SET EXERCISE =>
Collect every line of the listing below that contains the word "size", and copy each of those lines in full.

TASK INPUTS =>

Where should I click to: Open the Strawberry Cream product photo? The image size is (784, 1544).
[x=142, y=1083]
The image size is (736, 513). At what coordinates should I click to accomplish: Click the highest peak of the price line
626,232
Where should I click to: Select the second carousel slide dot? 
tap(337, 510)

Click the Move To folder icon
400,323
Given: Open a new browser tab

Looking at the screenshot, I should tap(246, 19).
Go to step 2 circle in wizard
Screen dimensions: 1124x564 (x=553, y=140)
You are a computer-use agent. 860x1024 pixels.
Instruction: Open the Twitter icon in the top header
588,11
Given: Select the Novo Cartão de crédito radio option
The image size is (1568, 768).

EXERCISE SOLUTION =>
Where should I click to: Open the Strawberry Cream product photo? The image size is (784, 1544).
The image size is (736, 513). At what coordinates should I click to accomplish: Click the highest peak of the price line
The image size is (1568, 768).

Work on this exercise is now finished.